Required work » Extend the news report on Steve Bannon's House testimony, picking up after its final sentence.

Passage to read »
━━━
Steve Bannon testifies before House on Trump campaign Russia claims

Trump's former strategist Steve Bannon has been grilled by a congressional committee on alleged links between the president's election campaign and Russia.
3 min read
17 January, 2018
Bannon is well known for his right-wing views [Getty]
Donald Trump's former chief strategist Steve Bannon underwent hours of questioning by a congressional committee Tuesday probing alleged links between the president's election campaign and Russia.

It emerged that the former Trump aide has also been subpoenaed by the special prosecutor investigating allegations of meetings between the president's team and Russian officials.

Bannon was quizzed behind closed doors by the House of Representatives Intelligence Committee, the first time he has testified in the probe investigating whether Trump's campaign colluded with Russia in its bid to influence the 2016 US elections.

Subpoenaed

It came as Bannon was subpoenaed by Robert Mueller, the justice department special counsel, investigating the alleged collusion, The New York Times reported Tuesday.

That made Bannon the first person from Trump's inner circle to receive a grand jury subpoena from Mueller in the probe, which is also looking at whether the president has tried to obstruct the investigation.

When appearing before the Intelligence Committee, Bannon refused to answer a number of questions, citing "executive privilege" allowing the president to keep information from the public.

"Steve Bannon and his attorney asserted a remarkably broad definition of executive privilege," Representative Jim Himes, a Democratic member of the committee, said on CNN.

There were an awful lot of questions we weren't able to answer based on this novel theory of executive privilege.
- Representative Jim Himes

"Now remember, it's the president who has the executive privilege and so they went back, conferred with the White House, and the White House said that anything that happened, any communications that happened while Steve Bannon was in the White House or during the transition, any communications were off limits," Himes said.
━━━
Stored data
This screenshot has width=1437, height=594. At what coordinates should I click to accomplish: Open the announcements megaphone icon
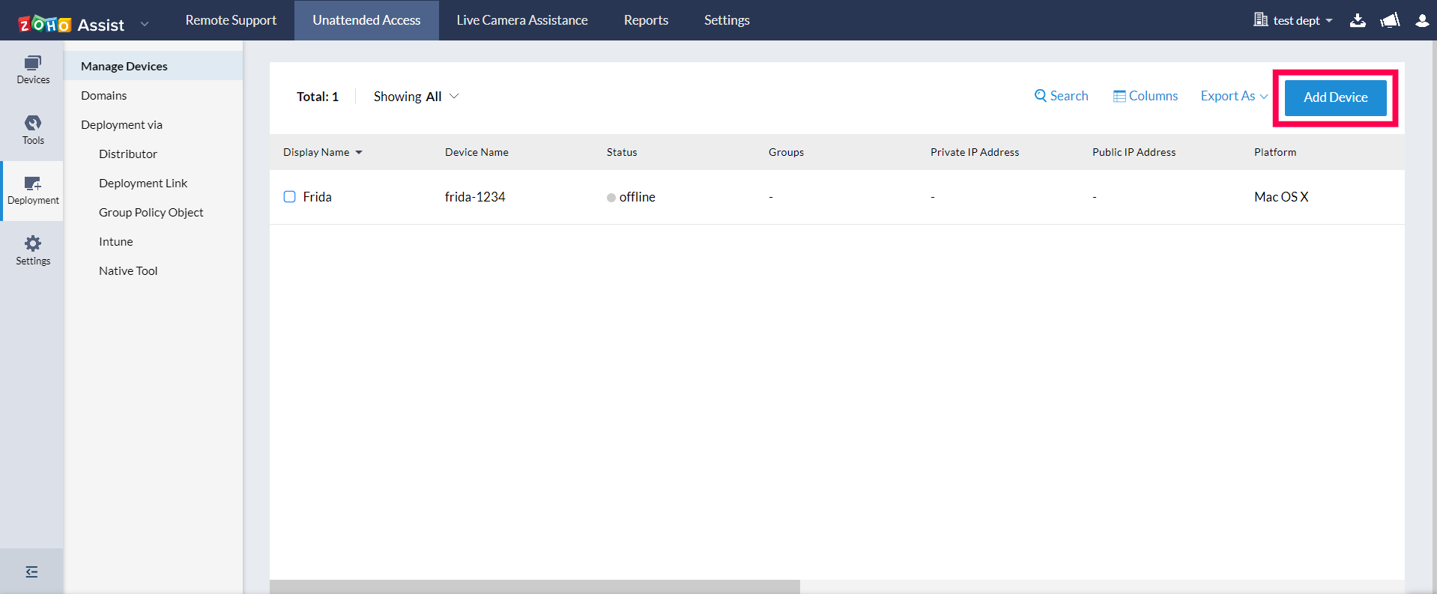tap(1390, 20)

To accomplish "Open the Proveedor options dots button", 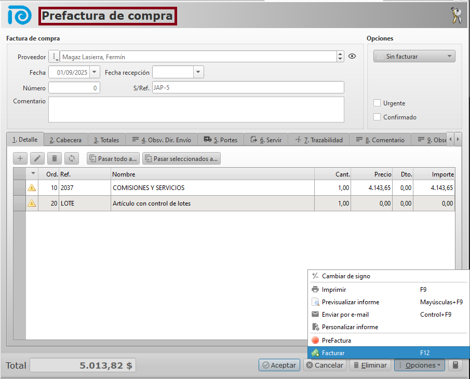I will coord(54,57).
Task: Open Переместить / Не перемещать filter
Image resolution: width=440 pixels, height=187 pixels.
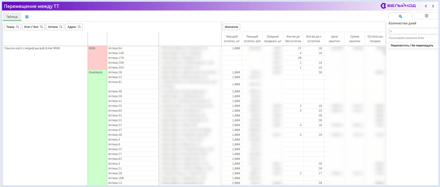Action: (413, 45)
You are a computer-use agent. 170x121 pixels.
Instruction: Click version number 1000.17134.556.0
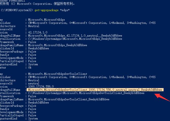41,87
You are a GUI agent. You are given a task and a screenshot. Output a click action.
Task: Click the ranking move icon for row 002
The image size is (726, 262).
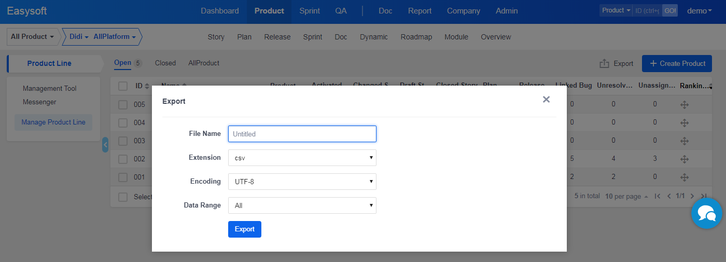685,159
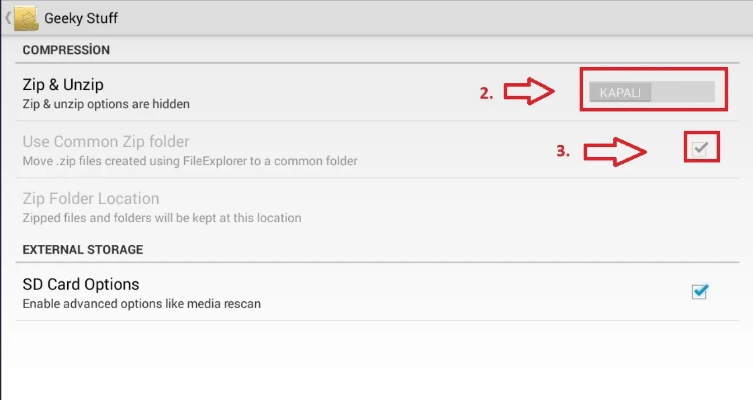The height and width of the screenshot is (400, 753).
Task: Select the SD Card Options title
Action: [x=81, y=285]
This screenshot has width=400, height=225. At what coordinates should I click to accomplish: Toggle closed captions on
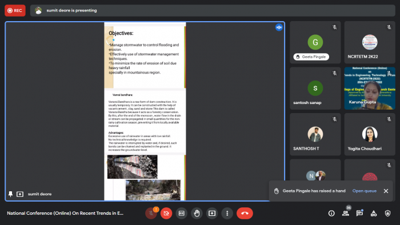pos(181,213)

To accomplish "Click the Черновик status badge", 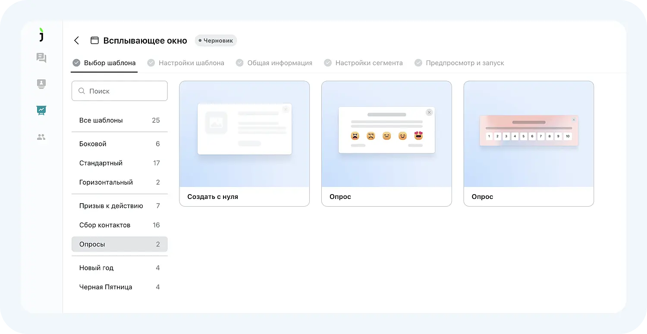I will tap(216, 41).
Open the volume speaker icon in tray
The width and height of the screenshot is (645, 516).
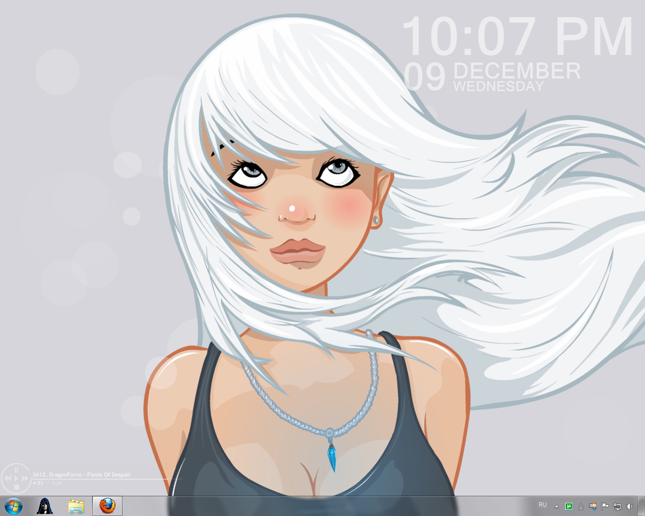coord(629,506)
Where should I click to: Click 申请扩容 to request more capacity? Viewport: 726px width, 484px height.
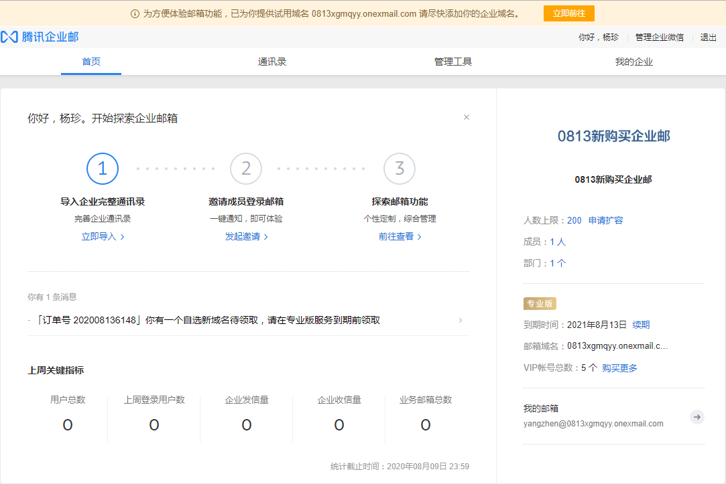(x=605, y=220)
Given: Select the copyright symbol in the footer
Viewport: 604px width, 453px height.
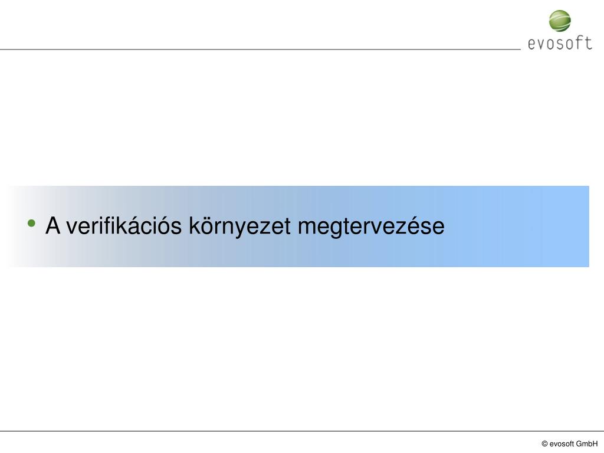Looking at the screenshot, I should click(x=544, y=444).
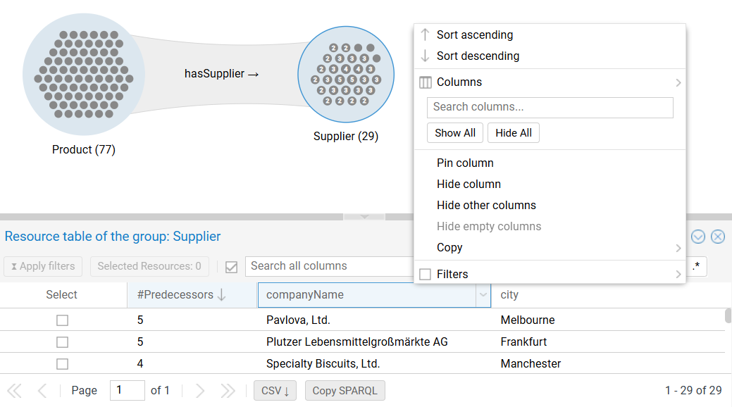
━━━
Task answer »
"There were an awful lot of questions we weren't able to answer based on this novel theory of executive privilege," he said.

"I'm glad to say that members of both parties pushed back hard against this unprecedented claim - what looks a lot like a gag order," said Himes.

The unrestricted testimony of Trump's estranged political strategist could be explosive.

Fire and Fury

As chief executive of the 2016 election campaign in its final months and later as a top policy advisor in the first seven months of the administration, Bannon had unprecedented access to the president.

A controversial book released last week, Fire and Fury: Inside the Trump White House, by Michael Wolff, quoted Bannon as saying that a pre-election meeting involving Trump's eldest son Donald Jr. and a Kremlin-linked Russian lawyer was "treasonous".

Wolff, who painted a picture of an erratic and poorly informed president, was given substantial access to the White House during Trump's first year by Bannon.

A hard-line nationalist who sought to shake up US domestic and foreign policy, Bannon, 64, was forced out as Trump's chief strategist in August.

The book has left him increasingly isolated in conservative circles.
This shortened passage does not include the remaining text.